The Digby’s had a long aristocratic lineage but very little money. At one point in her childhood, they lived in Australia to save money. Pamela was raised by governesses and taught the basics. When she was seventeen, she was packed off to the continent for ‘finishing off’ spending time in France and Germany to perfect her language skills before returning to England to do the season which was financed by her father’s win through a lucky bet on the Grand National. Pamela wasn’t a success in her first season. Red-headed and chubby, she was also seen as snobbish and arrogant, the product of her mother’s firm belief that she was the most beautiful, talented child around. Unfortunately her mother was the only one who thought so. Pamela found herself a wallflower at many of the balls and cocktails parties during the ‘deb’ season.
At 19, Pamela was fortunate enough to go on a blind-date with Winston Churchill’s son Randolph. He proposed to her on the night they met, and Pamela said yes. She wasn’t about to lose her chance at becoming the daughter-in-law of Winston Churchill, despite the fact that her future husband had a habit of asking women to marry him. His record was three women in one night! Apparently Randolph was afraid he was going to die in the war and wanted to sew up having an heir before his death.They were married a few months later and Pamela found herself pregnant shortly afterward. The marriage to Randolph was a disaster, he was an alcoholic womanizing wastrel, who although gifted as a writer, was also lazy and focused. He suffered from ‘son of a great man’ syndrome. However, Pamela got on like a house on fire with her in-laws. Her mother-in-law Clementine had devoted her life to her husband, basically neglecting her children, and she advised Pam to do the same. It was advice that Pamela took to heart, just not with her husband.

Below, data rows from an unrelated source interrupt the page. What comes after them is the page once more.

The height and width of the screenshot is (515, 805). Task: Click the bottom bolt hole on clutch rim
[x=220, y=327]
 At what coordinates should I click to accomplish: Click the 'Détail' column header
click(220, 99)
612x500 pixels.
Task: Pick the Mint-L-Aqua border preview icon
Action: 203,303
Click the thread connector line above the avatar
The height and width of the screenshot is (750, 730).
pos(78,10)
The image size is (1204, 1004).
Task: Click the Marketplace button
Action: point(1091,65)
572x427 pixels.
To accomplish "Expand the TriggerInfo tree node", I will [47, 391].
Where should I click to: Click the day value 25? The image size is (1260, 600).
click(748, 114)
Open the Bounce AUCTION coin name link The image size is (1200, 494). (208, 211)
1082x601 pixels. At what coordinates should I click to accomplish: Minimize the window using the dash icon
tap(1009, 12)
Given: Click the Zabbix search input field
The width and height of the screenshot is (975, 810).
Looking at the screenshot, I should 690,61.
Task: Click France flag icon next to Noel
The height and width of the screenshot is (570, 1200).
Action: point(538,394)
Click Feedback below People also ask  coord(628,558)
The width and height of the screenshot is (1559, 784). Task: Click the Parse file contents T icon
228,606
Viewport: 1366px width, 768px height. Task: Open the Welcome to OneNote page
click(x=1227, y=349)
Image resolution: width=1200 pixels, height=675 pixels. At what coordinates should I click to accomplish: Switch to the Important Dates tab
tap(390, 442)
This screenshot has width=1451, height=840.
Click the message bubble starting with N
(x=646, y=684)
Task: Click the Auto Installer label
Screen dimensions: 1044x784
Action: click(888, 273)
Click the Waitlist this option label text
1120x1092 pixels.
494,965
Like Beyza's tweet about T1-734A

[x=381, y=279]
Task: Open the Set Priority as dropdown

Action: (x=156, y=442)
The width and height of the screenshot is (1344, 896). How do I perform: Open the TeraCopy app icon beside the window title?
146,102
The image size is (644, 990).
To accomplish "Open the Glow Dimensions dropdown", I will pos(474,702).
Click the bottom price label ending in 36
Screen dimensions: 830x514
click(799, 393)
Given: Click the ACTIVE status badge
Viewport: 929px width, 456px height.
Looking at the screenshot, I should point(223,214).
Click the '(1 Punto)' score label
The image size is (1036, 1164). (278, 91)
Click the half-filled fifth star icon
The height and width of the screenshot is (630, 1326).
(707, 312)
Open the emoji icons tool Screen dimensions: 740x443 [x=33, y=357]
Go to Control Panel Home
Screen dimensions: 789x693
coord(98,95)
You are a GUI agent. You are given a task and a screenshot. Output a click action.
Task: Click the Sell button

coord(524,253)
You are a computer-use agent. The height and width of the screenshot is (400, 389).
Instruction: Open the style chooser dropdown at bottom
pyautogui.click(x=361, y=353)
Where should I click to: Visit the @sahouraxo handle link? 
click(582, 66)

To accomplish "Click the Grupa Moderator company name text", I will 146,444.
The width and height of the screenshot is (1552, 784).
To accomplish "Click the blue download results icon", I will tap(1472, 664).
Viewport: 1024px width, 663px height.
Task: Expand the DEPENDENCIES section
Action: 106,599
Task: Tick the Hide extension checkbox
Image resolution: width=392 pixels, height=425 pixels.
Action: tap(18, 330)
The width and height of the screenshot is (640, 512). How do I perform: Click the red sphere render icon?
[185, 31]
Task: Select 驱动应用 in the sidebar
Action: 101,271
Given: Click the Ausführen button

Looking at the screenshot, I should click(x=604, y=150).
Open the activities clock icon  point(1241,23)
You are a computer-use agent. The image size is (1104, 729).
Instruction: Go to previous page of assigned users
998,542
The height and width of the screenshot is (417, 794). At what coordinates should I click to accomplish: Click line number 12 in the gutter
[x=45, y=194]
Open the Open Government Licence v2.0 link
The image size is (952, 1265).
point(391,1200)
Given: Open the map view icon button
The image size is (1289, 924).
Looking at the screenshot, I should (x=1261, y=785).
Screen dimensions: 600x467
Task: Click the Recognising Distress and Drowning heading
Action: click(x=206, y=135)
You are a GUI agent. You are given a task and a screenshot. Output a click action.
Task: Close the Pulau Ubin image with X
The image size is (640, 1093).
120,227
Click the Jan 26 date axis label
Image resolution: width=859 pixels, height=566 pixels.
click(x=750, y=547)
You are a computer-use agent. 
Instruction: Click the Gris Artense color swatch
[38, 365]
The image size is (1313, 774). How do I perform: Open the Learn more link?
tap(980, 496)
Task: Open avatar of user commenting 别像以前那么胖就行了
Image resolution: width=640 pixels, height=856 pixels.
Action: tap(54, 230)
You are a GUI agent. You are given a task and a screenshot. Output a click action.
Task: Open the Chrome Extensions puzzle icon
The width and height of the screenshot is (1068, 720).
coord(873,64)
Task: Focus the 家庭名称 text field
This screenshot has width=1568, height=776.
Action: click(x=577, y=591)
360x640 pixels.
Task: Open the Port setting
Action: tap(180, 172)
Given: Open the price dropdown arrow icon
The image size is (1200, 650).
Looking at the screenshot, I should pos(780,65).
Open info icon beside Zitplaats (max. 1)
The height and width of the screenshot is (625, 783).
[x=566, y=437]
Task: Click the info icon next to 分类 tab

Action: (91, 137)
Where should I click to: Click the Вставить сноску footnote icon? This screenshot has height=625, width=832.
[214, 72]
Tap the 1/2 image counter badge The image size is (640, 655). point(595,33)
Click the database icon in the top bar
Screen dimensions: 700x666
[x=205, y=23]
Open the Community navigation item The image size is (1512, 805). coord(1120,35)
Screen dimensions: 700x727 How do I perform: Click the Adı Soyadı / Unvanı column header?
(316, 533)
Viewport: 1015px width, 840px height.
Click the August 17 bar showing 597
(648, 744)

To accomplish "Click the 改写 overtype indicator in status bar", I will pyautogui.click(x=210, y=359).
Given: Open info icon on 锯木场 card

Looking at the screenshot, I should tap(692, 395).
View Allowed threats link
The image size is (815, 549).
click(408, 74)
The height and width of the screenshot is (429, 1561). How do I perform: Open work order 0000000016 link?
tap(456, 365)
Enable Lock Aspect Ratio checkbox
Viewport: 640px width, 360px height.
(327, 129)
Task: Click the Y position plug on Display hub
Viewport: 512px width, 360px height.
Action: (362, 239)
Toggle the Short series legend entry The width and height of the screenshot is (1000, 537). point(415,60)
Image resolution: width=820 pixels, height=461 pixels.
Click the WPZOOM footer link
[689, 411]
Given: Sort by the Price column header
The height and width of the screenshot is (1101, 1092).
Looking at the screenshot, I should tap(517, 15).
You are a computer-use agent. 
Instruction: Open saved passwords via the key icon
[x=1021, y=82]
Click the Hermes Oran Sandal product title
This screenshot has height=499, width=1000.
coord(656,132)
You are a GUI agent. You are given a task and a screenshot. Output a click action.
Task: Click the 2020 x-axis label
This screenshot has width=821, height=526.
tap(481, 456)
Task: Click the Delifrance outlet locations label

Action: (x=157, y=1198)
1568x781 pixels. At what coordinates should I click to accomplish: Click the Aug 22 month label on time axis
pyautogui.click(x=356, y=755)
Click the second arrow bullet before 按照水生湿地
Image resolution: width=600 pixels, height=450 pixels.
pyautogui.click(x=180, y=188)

After giving birth to her only child, Winston, Pamela parked him in the country and spent all her time in London where the action was, even though there was a war on. She spent weekends with the Churchills’ at the Prime Minster’s country home, Checquers. At the age of 21, she met Averell Harriman, a wealthy American railway heir (Union Pacific) and intimate of FDR who was 29 years her senior, through his daughter Kathleen, who she had befriended. The two were soon having an affair, despite the fact that they were both married, using Kathleen as a beard. Pamela proved her usefulness to Averell by introducing him to a host of important people including Lord Beaverbrook. But Averell wasn’t about to divorce his wife and marry Pamela. He’d already gone through one divorce from his first wife. However, he paid for Pamela’s Grosvenor Square flat in London, as well as established a yearly allowance for her.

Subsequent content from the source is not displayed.